Electricity consumers in the ACT will experience price rises lower than the rate of inflation in the coming year, thanks to the benefits of low cost wind and solar contracted by the government under its 100 per cent renewable energy policy.
While consumers in most states are being hit by electricity price rises of 20-27 per cent in the coming year, consumers in the ACT will see an average rise of just 4.2 per cent, lower than the rate of inflation.
The local regulator says that the nature of the wind and solar contracts, which means the profits from higher wholesale prices are fed back to consumers, rather than the wind and solar project owners, is saving households an average of $225 a year.
“Without the ACT’s large scale renewable energy contracts, the average household on the regulated standing offer would have faced electricity bills around $225 higher,” the government said in a statement.
Instead, two thirds of ACT consumers will face an average increase of just $75 a year in 2023/34, and one third will actually see a fall of around $100 a year.
The Independent Competition and Regulatory Commission (ICRC) estimates that households across the border in NSW, who are fully exposed to the soaring cost of coal and gas generation in the wholesale market, will pay $747 more a year on average.
“This stability in ACT electricity prices for the coming year is a direct result of the decisions made over a decade ago to implement a 100 percent renewable electricity target,” ACT chief minister Andrew Barr said in a statement.
“These forward-thinking policies have shielded the ACT community from the extreme price volatility witnessed in other parts of the country.
“The increase is also less than inflation, meaning a real reduction in electricity costs, which is good news for Canberrans facing cost of living pressures.”
Energy and climate minister Shane rattenbury says the ACT has been able to offer cheaper renewable electricity to ACT consumers by investing in wind and solar through initiatives like the large-scale feed-in tariff scheme.
Under this scheme, the ACT has struck fixed prices with a collection of wind and solar farms in NSW (including the Sapphire wind farm pictured above), Victoria and South Australia under a mechanism known as a “contract for difference.”
When wholesale electricity prices are high, as they have been for the last 18 months thanks to the soaring cost of coal and gas generation and the exercise of market power by the fossil fuel generators, then the excess money is returned to the ACT.

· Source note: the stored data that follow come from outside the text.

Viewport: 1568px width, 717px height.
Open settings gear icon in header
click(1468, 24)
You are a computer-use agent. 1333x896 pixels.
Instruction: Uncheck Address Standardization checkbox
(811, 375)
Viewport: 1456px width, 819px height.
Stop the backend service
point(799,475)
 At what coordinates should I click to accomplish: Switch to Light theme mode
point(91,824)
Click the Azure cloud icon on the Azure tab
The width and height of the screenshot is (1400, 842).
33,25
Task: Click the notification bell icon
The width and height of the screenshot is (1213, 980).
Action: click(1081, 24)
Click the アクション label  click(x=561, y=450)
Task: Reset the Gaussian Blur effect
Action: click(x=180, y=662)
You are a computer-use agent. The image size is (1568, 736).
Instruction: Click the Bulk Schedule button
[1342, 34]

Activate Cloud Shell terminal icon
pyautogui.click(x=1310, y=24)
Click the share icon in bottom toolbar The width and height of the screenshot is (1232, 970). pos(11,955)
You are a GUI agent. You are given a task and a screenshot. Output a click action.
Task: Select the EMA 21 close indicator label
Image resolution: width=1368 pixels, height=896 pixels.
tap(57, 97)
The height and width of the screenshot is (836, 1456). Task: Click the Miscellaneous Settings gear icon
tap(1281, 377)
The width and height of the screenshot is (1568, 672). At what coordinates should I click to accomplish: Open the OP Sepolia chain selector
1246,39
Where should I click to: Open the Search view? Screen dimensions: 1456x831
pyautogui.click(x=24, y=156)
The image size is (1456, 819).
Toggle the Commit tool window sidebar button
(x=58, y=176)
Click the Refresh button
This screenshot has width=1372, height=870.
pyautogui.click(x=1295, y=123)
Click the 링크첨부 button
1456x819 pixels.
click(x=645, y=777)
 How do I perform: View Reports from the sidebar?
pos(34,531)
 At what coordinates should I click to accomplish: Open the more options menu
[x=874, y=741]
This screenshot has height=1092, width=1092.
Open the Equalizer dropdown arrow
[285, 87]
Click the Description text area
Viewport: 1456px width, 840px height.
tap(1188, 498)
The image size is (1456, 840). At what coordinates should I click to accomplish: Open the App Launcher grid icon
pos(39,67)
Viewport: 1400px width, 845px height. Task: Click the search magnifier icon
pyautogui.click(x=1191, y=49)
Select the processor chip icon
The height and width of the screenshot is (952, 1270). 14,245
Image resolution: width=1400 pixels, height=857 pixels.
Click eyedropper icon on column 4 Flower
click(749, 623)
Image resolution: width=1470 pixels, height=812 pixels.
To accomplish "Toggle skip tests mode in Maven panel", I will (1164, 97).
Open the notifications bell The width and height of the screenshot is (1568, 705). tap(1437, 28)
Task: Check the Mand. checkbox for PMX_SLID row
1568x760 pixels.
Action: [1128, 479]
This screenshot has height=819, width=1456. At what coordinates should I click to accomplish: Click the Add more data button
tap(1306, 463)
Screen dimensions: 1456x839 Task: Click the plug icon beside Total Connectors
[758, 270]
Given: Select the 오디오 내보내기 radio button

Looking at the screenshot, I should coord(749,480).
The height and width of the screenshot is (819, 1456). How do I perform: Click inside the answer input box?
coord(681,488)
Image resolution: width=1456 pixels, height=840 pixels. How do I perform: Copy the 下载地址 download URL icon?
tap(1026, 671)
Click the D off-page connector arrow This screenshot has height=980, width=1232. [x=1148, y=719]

The ACT met its 100 per cent renewables target in 2020, but is now commissioning more wind and solar projects, such as the Goyder South wind project in South Australia, to deliver more electricity to support the electrification of transport, industry and households.
It is also building several big batteries to further protect consumers against price spikes and to maintain reliability and stability in the local grid.
A 10MW/20MWh battery has already been commissioned, a 100MW/200MWh battery built by Neoen as part of its Goyder South contract is nearly complete, and an even bigger 250MW/500MWh battery will also be built, and deliver a unique revenue sharing deal with the ACT.
On Thursday, Australia-first legislation is expected to pass through the local chamber that will ban new connections of fossil gas in the ACT, as it accelerates efforts to electrify households.
The ACT has the highest uptake of EVs in the country, reaching more than 20 per cent in April, more than 2.5 times the national average.